慶應義塾大学通信教育課程
総合教育科目「歴史(東洋史)」の合格レポートです。
レポート課題:1.永楽帝の権力掌握過程について述べよ。
あくまでもレポート作成の参考としていただき,コピペによる流用はなさらないようにお願いします。
新・歴史(東洋史)
設問1.永楽帝の権力掌握過程について
はじめに
明の太祖洪武帝の第四子である永楽帝(1360~1424、在位1402~1424)は、洪武帝が国家統治のために全土に分封した藩王のうちの一人、燕王として北平に赴いていたが、洪武帝の孫であり自らの甥でもある建文帝の治世に反旗を翻し、靖難の役と呼ばれる争いを通じて帝位を簒奪し、永楽帝として明朝に君臨した人物である。
本稿では、燕王がいかにして北平にて台頭し、そして靖難の役は何故勃発し、勝利した永楽帝がどのようにして権力を掌握し、専制皇帝として明朝に君臨したのかを概観することで、設問に対する答えとしたい。
第1章 燕王はいかにして力を蓄えたのか
(1)諸王封建制
燕王、後の永楽帝は、北平の藩王として建文帝に反旗を翻し帝位を簒奪した。

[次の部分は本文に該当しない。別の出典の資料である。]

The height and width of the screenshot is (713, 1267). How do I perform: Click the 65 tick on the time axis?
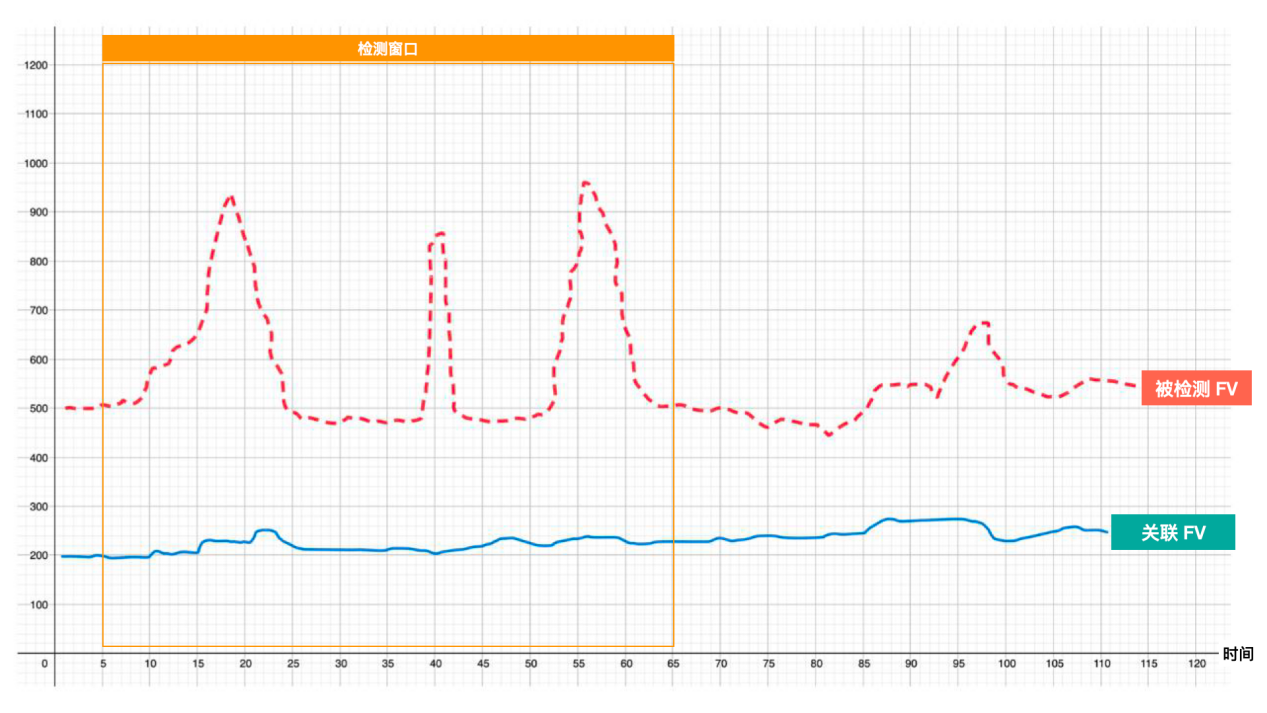tap(673, 664)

その経緯を述べるにあたり、はじめに藩王とは何であるかを確認しておきたい。
太祖洪武帝は、自らの自立の拠点であった江南の応天府、後の南京に宮城を築き首都と定めたのであるが、北辺から遠すぎるという立地であるがゆえに、北方の北元勢力に対する防衛という観点からは、次のような3つの課題を抱えていた。「一つ...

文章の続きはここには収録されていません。